Uncle Tyler shrugs. He’s going to the Tuesday night meeting at the Kingdom Hall with Emily and Lenora and their parents. It was their father’s idea that he have dinner with them — roast beef — even though he doesn’t seem to like Uncle Tyler very much. Hardly any of them spoke during the meal, and as soon as they were finished eating, Lenora dashed up to her room and their dad retreated to the den. Emily and her mom and Uncle Tyler sat for a while longer. Weeks have passed since their last argument about his hair, and he still hasn’t gotten it cut.
— Look, it’s just hair; it’s not such a big deal.
Her mom shakes her head.
— It’s a big deal to the elders. It’s not just about your hair, either—
— It’s hardly even long, give me a break. It’s barely past my collar.
Any hair that goes beyond the collar of a brother’s Hall shirt is considered long, and therefore worldly.

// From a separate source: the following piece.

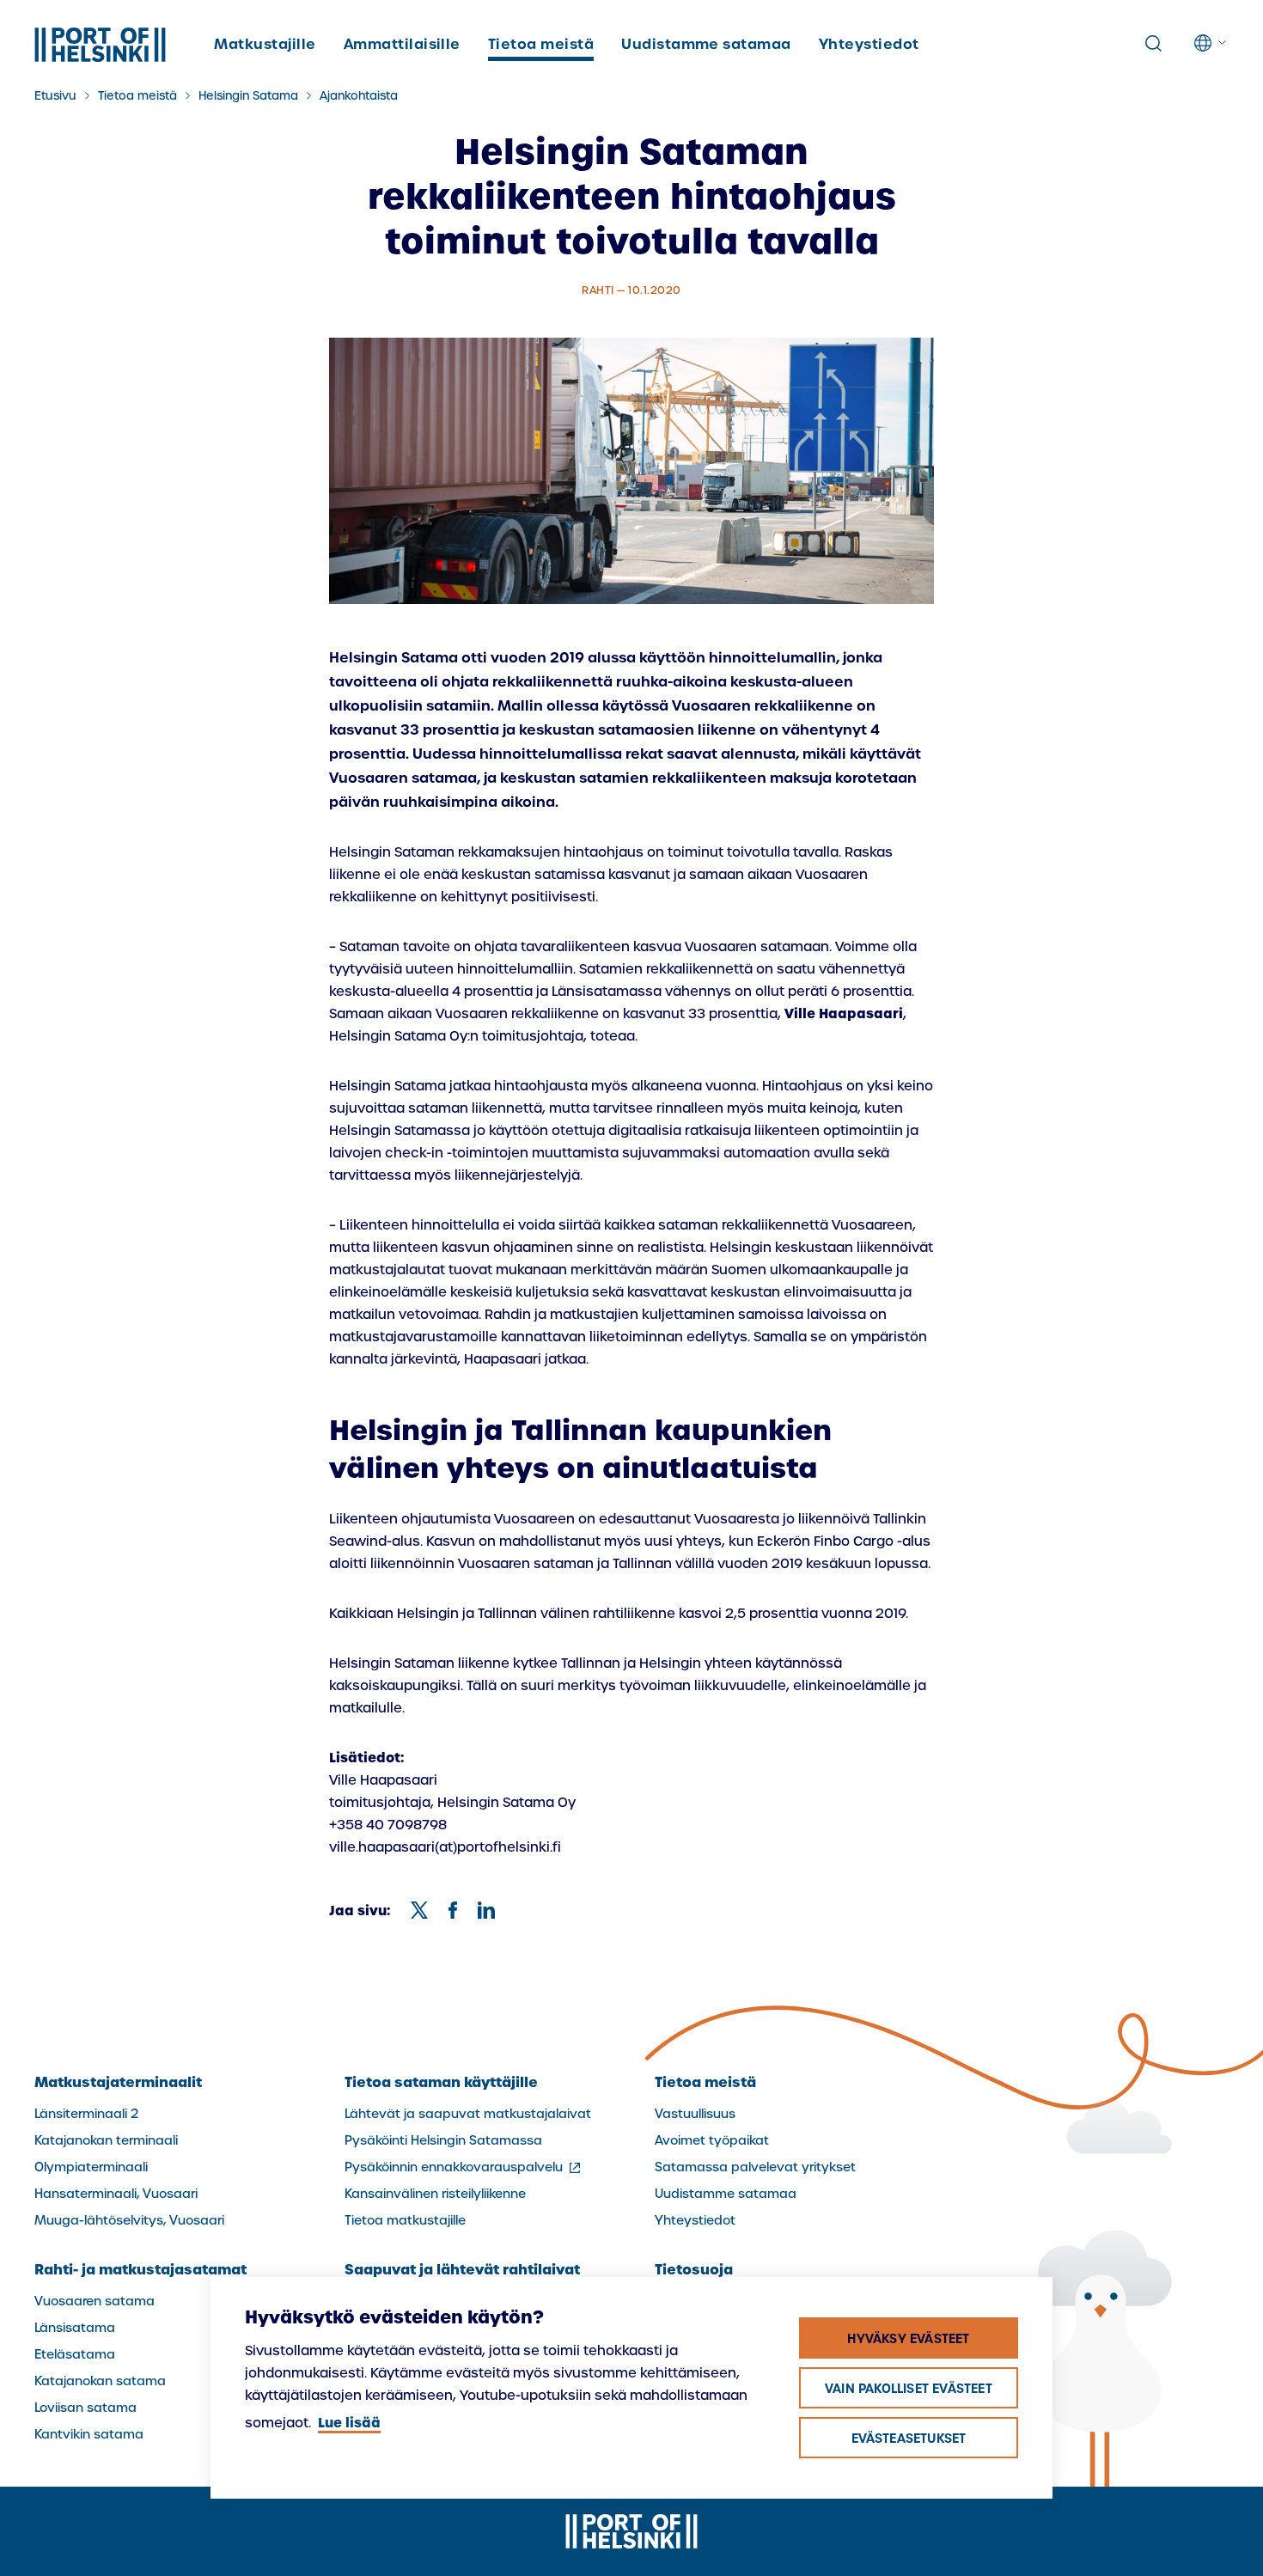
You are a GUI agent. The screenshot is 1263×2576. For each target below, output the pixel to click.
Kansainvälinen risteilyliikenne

Emily opens her math book and pretends to do her homework, which is already done. She runs her fingers through her chin-length bob. Both of her braids, sadly reunited, are hidden in a shoebox under her bed. Lenora said that it looked better like
this anyway, but only because it was her fault she had to get it all cut off in the first place.
— Look, the elders have said a few things, unofficially, to Jim — and they wanted him to counsel you. I asked him to let me do it, but if you’re not going to listen to me, it’s going to get blown way out of proportion. They think that if you’re letting your appearance become worldly, then you must be behaving that way too, blah blah blah, so they’re going to start watching you more closely. If they haven’t already.
— What’s that supposed to mean?
Emily looks at her uncle, then at her mom, then back at her uncle.
— Emily, it’s time for you to go upstairs and get ready for the meeting. You can wear whichever dress you want.
Emily doesn’t respond, and keeps her head hovered over her textbook.
— Tyler, I don’t know what it means. You know how the elders’ wives are, always watching what everyone else does and then telling their husbands. Things can get out of control really quickly. If there’s anything you’re doing that you shouldn’t, if you’re associating with worldly friends too much, stop now before they find out.
Emily wants to tell her mom about Michael and Jeff, that Uncle Tyler met them out in service, that they’re interested in learning the Truth and will probably start attending the meetings soon, and that they won’t be worldly for long. She doesn’t, not yet, and she bites the insides of her cheeks, and slowly packs up her homework, waiting for her uncle to tell her mom about them himself.
— You’re overreacting.
— I wish I was. You know how rumours fly around the Hall. Once they start, there’s no stopping them, and before you know it you’re being publicly reproved or hauled in front of a Judicial Committee.
Uncle Tyler shifts in his chair. Emily clears her throat.
— Tell them about those guys that you’re almost studying with. Tell the elders about them, and then they can’t be mad, right?
— What? Who is she talking about?
— No one. Forget it.
— But why? They seemed interested. They took the magazines and talked to you all afternoon.